— Exercise details —
Lines with the string "This" are to be identified in the listing and copied.

— Exercise materials —
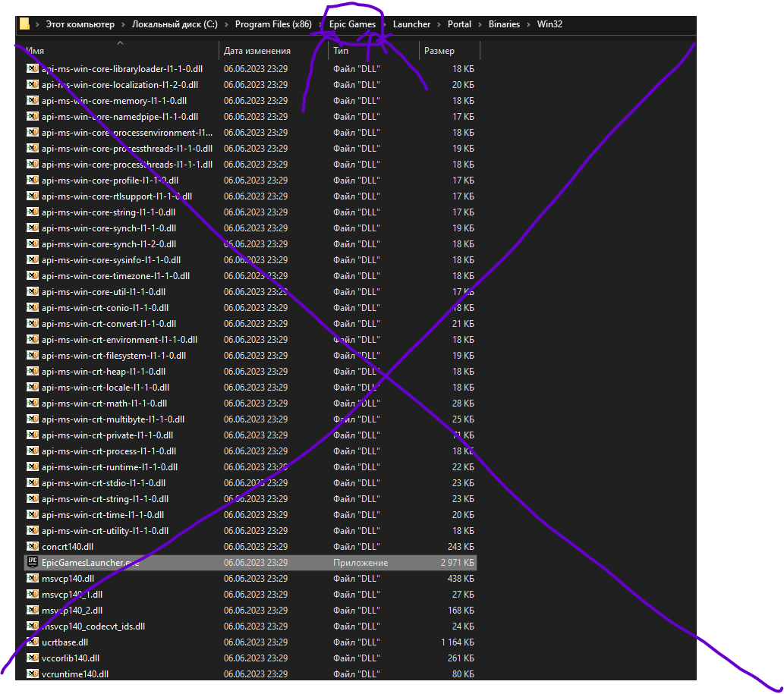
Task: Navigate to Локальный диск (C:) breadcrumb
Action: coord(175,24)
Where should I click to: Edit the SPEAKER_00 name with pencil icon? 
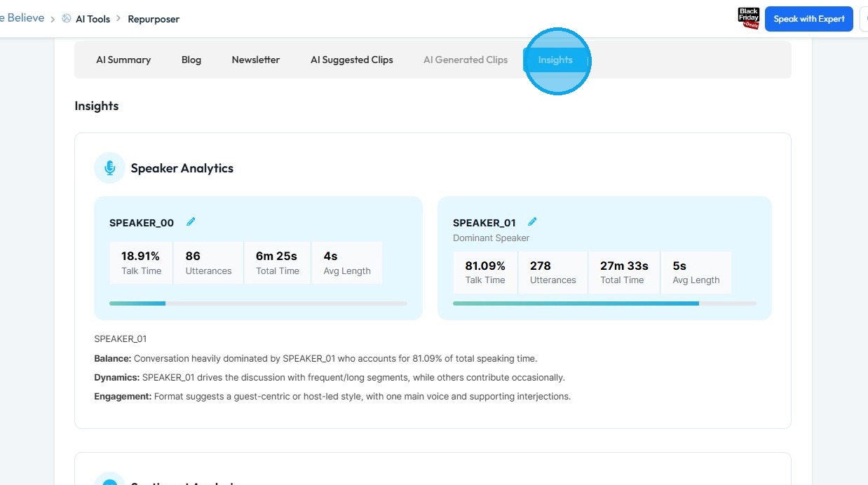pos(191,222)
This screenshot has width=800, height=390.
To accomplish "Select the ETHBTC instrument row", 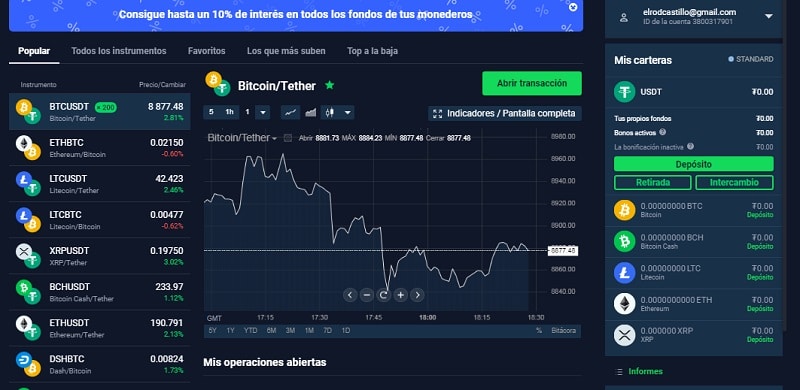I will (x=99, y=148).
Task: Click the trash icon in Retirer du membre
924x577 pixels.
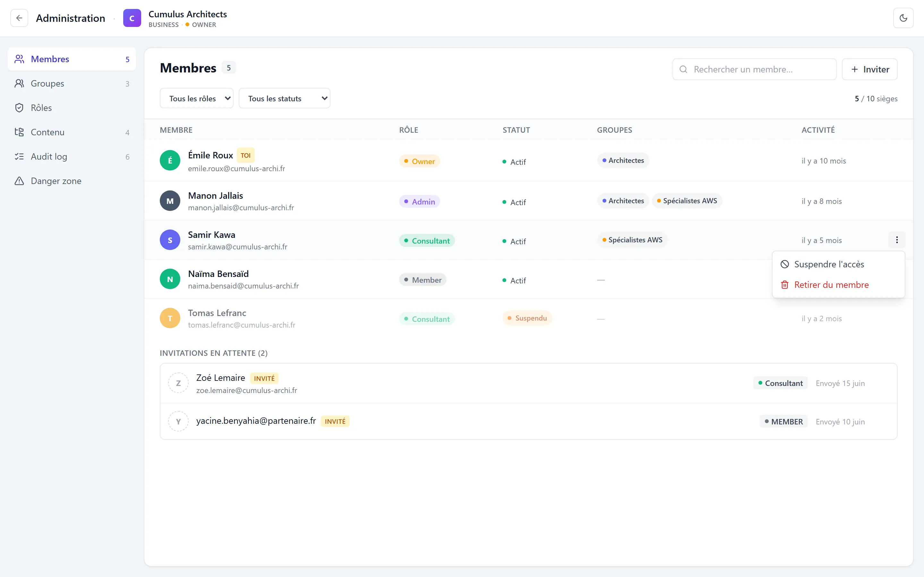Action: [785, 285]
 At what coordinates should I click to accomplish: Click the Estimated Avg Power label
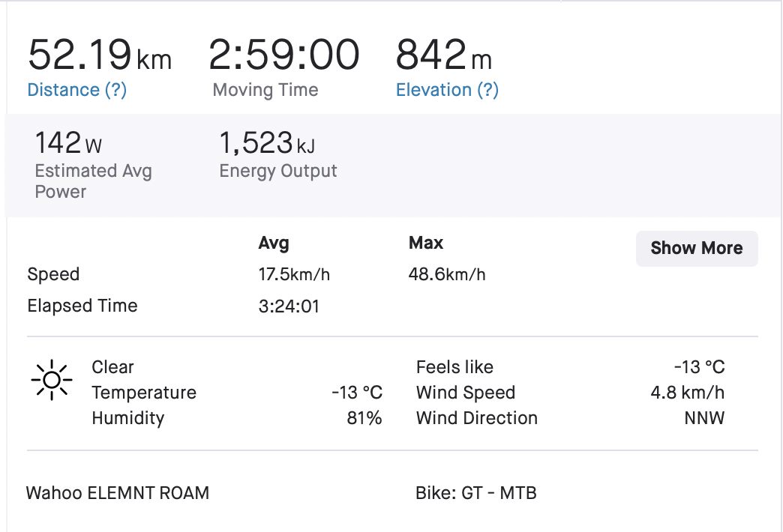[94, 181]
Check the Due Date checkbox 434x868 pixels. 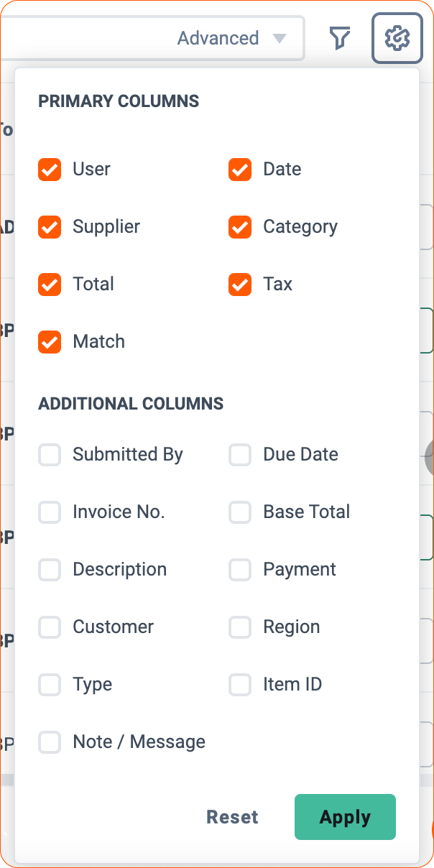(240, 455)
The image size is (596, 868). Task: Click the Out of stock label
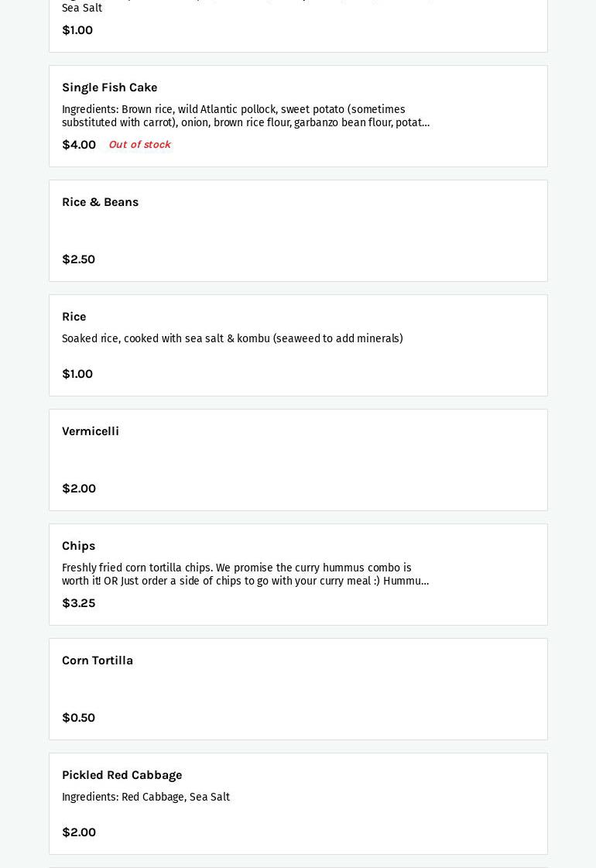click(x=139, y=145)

--

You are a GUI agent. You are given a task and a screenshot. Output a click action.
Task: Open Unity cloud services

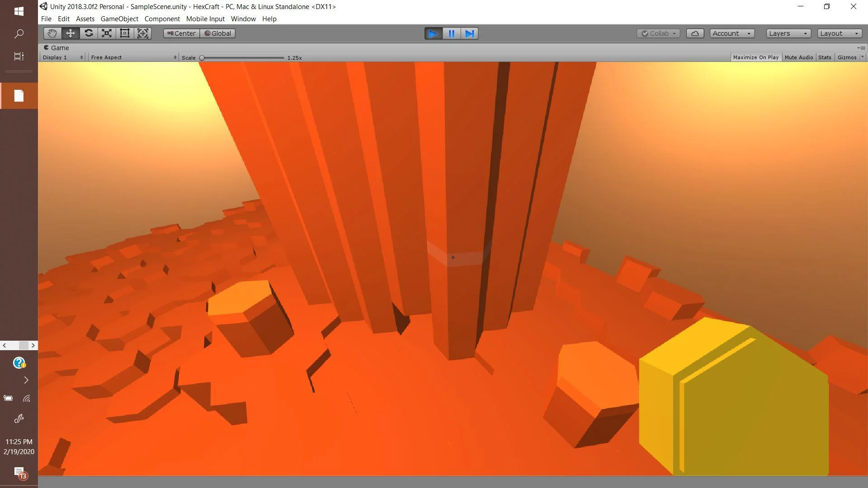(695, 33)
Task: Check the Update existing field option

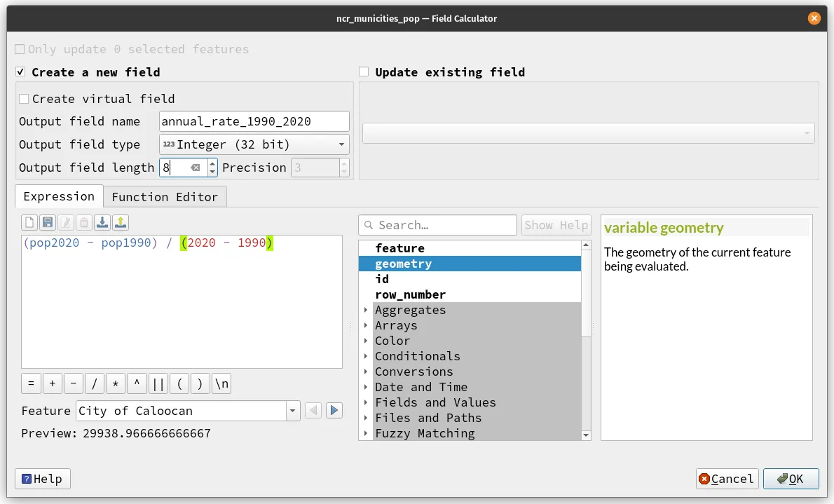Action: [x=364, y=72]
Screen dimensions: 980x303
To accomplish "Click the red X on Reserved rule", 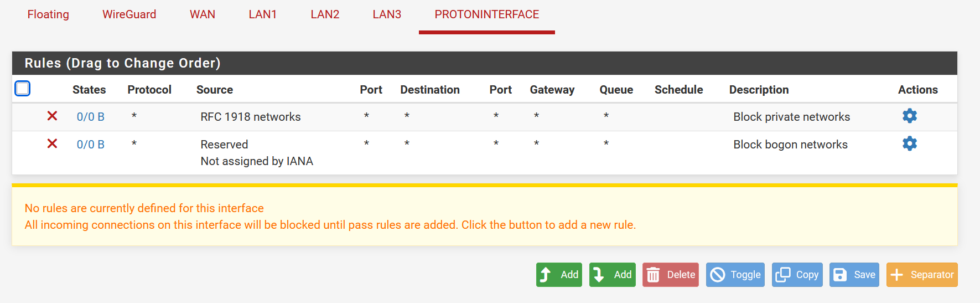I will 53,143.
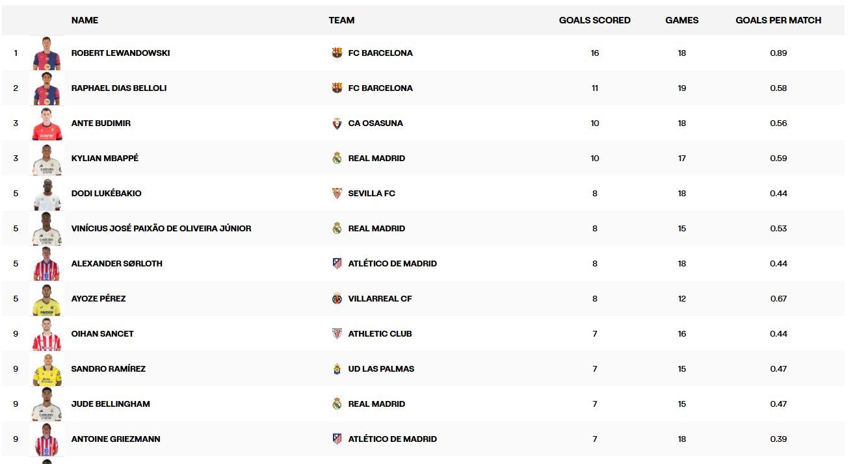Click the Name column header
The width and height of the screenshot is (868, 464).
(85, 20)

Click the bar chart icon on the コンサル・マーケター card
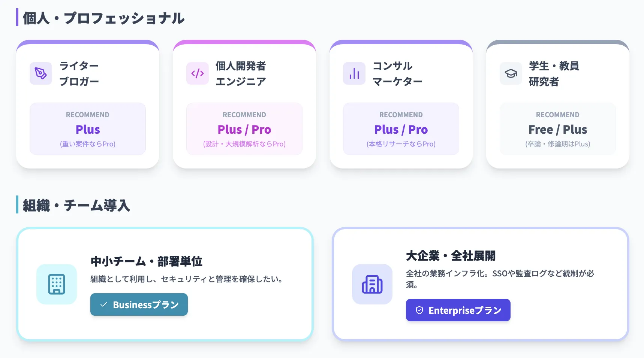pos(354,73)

...

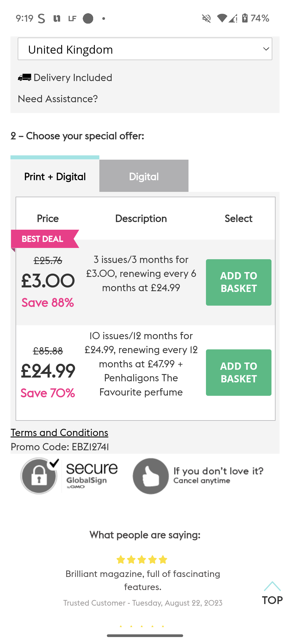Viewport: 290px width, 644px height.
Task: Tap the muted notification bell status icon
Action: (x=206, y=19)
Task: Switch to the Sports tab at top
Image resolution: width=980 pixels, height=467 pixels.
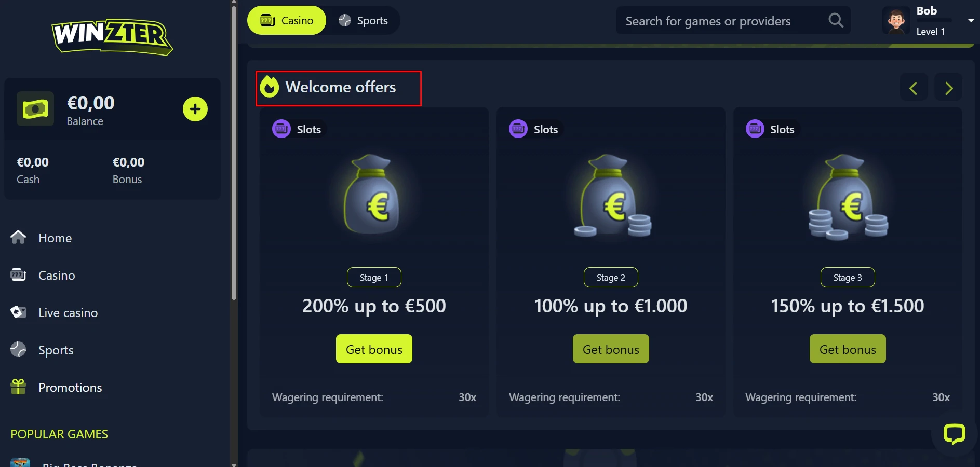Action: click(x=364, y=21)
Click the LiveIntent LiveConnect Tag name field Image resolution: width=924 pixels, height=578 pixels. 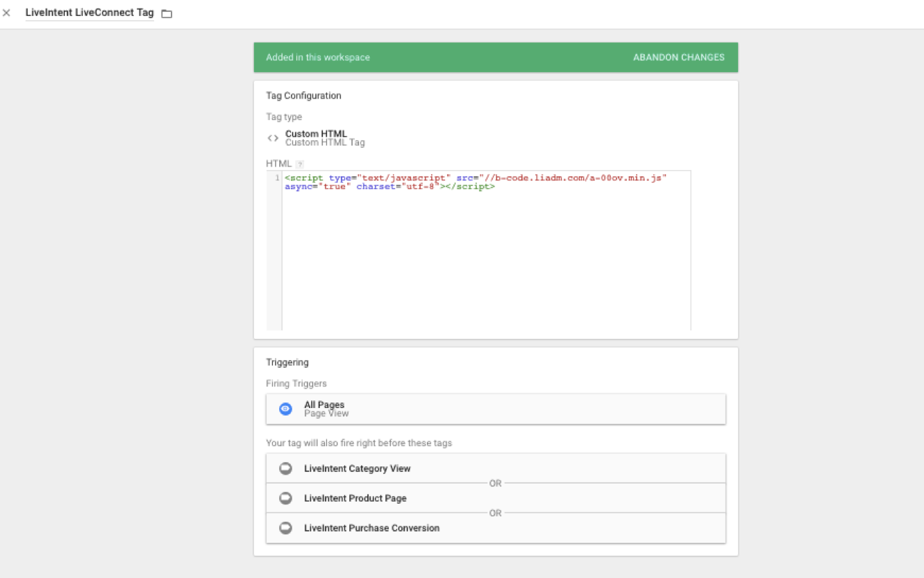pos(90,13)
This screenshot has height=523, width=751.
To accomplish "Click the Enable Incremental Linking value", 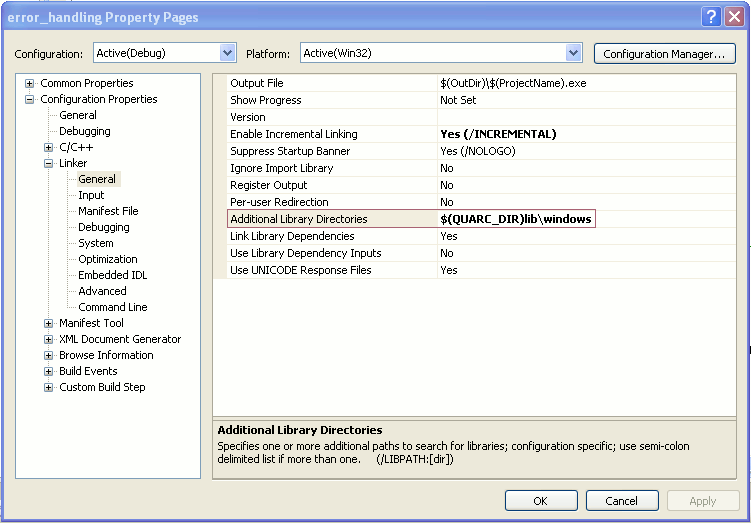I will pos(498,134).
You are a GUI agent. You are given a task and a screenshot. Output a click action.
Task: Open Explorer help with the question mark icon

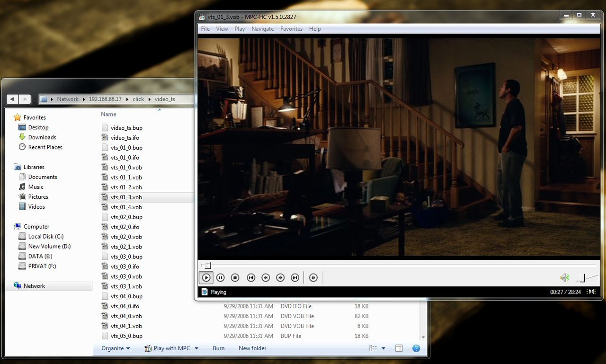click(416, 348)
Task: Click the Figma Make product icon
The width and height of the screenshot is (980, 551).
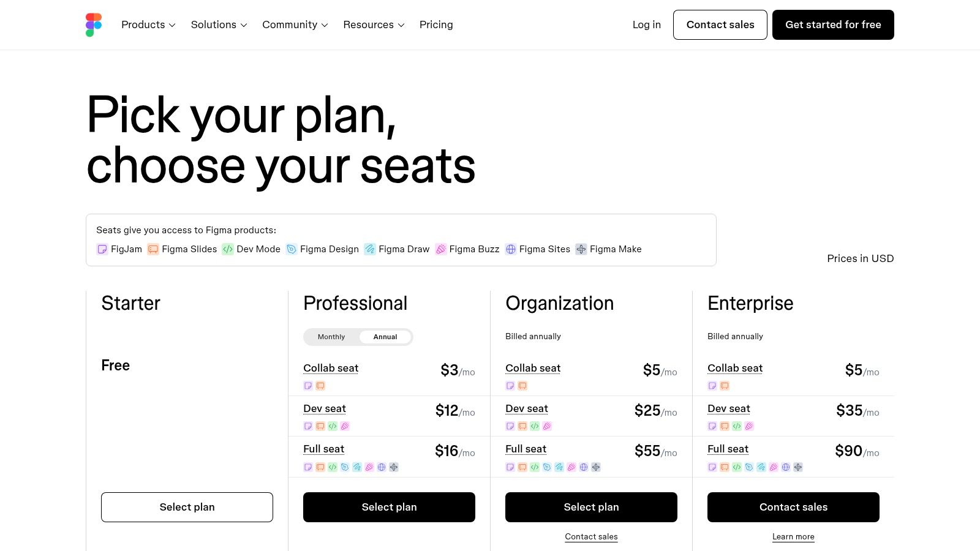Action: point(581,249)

— Reply to the exercise —
This screenshot has width=800, height=390.
This screenshot has height=523, width=751.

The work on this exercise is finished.